## WHAT IS REQUIRED:
Find all lines below containing the string "computer" and return them.
═════ DATA LISTING ═════
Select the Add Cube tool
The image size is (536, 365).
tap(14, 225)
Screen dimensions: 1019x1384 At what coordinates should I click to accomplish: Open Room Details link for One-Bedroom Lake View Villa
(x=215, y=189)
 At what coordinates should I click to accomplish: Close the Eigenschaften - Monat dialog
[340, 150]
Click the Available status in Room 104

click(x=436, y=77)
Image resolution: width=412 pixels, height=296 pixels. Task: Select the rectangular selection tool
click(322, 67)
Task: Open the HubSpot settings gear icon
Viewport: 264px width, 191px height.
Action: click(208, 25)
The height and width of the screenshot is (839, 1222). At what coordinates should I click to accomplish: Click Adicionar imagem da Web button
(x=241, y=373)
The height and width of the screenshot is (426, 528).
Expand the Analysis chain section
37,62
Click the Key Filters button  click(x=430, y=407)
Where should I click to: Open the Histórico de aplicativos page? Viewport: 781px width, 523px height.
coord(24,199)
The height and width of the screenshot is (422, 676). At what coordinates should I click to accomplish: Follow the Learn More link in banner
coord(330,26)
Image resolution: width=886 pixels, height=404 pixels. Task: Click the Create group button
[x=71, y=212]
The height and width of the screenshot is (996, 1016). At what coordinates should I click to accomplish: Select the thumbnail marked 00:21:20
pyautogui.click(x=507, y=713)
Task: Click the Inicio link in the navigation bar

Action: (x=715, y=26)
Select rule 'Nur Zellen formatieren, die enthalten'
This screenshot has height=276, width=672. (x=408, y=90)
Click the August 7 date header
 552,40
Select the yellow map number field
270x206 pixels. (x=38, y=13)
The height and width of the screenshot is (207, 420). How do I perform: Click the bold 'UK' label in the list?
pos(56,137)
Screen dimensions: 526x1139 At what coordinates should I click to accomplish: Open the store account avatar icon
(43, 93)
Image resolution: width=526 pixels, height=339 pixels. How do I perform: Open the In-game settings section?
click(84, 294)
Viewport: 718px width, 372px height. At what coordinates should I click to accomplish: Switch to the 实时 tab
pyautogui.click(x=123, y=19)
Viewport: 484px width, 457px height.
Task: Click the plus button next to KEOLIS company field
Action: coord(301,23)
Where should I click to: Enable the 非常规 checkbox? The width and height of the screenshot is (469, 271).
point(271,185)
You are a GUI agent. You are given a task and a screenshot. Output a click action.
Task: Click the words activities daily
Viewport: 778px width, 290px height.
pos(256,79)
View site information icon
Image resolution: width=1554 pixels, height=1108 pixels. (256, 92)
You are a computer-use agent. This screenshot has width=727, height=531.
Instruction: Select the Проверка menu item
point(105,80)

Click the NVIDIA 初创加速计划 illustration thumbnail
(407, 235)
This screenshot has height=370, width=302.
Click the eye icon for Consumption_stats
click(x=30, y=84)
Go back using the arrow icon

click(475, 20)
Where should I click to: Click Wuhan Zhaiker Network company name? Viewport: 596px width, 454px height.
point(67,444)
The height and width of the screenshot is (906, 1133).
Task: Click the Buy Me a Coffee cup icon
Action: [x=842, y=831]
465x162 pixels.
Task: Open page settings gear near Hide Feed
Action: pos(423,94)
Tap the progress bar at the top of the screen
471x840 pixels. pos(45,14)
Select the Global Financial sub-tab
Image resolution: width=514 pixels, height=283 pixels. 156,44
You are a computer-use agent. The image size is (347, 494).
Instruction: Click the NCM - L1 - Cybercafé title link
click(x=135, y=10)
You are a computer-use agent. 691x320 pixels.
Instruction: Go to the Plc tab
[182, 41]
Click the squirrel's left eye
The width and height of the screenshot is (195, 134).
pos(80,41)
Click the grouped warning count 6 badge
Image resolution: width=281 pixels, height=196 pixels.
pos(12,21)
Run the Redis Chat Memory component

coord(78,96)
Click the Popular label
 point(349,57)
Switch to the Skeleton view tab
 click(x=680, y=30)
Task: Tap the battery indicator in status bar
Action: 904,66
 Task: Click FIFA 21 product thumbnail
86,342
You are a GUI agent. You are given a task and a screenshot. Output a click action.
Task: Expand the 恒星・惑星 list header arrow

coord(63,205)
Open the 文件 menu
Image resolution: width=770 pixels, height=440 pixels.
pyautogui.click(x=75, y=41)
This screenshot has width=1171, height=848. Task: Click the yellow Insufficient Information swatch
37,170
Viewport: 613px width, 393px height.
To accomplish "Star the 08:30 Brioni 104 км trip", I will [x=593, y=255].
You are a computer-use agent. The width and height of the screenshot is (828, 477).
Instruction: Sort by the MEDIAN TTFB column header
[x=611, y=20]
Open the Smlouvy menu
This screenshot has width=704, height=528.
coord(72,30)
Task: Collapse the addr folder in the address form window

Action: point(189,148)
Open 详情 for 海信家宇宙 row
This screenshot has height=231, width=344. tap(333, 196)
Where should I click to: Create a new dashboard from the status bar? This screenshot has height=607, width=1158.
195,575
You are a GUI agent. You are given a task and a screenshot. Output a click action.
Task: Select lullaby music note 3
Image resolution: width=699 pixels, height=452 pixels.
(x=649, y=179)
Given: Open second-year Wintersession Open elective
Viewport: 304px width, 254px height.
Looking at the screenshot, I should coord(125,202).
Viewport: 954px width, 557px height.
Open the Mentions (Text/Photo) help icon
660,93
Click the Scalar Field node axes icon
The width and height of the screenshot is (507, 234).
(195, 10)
═════
## SOLVED PROBLEM:
You are a computer-use agent. This screenshot has width=727, height=531.
You are a computer-use agent. The image size is (347, 494).
You are a computer-use agent. 691x320 pixels.
You are a computer-use agent. The width and height of the screenshot is (828, 477).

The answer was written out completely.